■ **Extract provided**:
Interactive streaming: it’s a party, and everyone is invited

Clubhouse has been the center of attention since the beginning of 2021, bringing a refreshingly new interactive experience to the world of live streaming.

We want human contact, or at the very least the digital equivalent of human contact: interactive exchanges.

It’s not that interaction is impossible, many tools out there propose interactive videos. But most of those are professional workplace tools made for collaboration and efficiency (Zoom, Google Meet, Microsoft Teams), not designed to reproduce the impromptu exchanges at the coffee machine or water cooler.

The real genius of Clubhouse is the architecture that promotes engagement by design, and through specific layers:

  1. Stage (a few fully interactive individuals)
  2. Audience (close to the stage and can ask for the Mic to participate live)
  3. Following (less engaged, but still interested)
  4. Live and Now

We see the number of people involved scale up as the interactivity scales down, while not blocking users throughout these layers. Stand up and go on stage, or drop the mic and sit down. Brilliant!

Clubhouse and other recently launched competing technologies are audio-only. Obviously, the next step is to add video to provide an even more engaging user experience.

■ **What to produce**:
Continue the article on interactive streaming and Clubhouse, starting after its final sentence.

■ **Available data**:
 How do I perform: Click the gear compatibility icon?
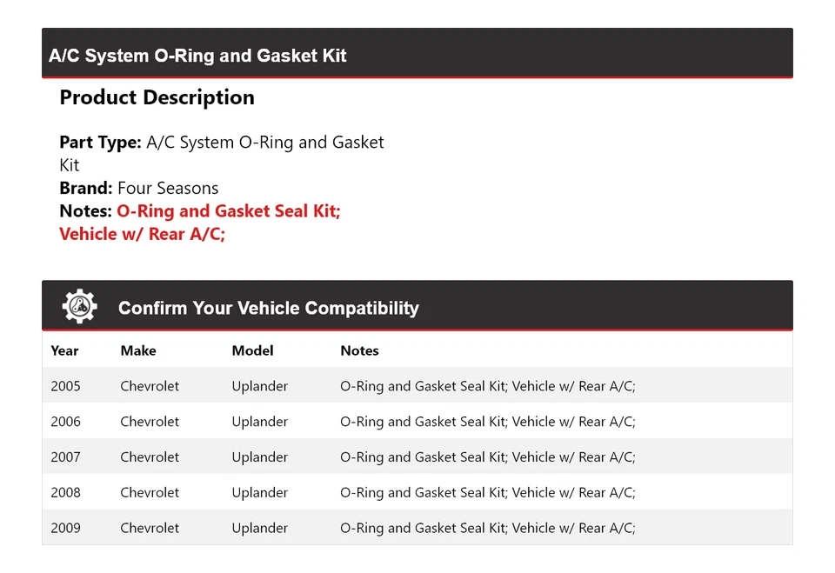[79, 307]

■ **Right answer**:
Most of the traditional social apps followed this evolution path (WhatsApp, Viber, Facebook Messenger). Time is of the essence as it is likely that most of the big social media apps who already have video capabilities are now looking to implement Clubhouse’s engagement model.

Interactive streaming has been a common recurring request this year from Millicast customers, and we have been working for the last several months to provide a solution that is both elegant and fits nicely with our proven, reliable, fast and scalable architecture.

We are happy to announce that Millicast Interactivity is now a reality.

This is how we have achieved it:

Multisource Streams

When you publish a live feed to Millicast (either by WebRTC or RTMP) using the current API, any previously published live feed is overwritten seamlessly, so viewers will always watch the most recently published stream.

This is done in order to allow reconnections or to replace a malfunctioning encoder before the previously published live feed is disconnected due to a timeout.

In other words, Millicast only allowed a single audio and video feed to be active for any given stream.

With the new multisource feature, Millicast is now able to bundle different independent publication feeds (each of one identified with a different source id) under the same stream, which enables multiple audio and video tracks from different sources to be available to viewers.

The multisource feature is currently only supported with WebRTC sources. The publication of each WebRTC feed is handled normally by just adding a sourceId attribute when sending the publish command to Millicast. In the case where no sourceId is present, the stream will be treated as the default one to ensure backward compatibility. That means that you can use an RTMP publication as the main stream and multiple WebRTC publications with different source ids.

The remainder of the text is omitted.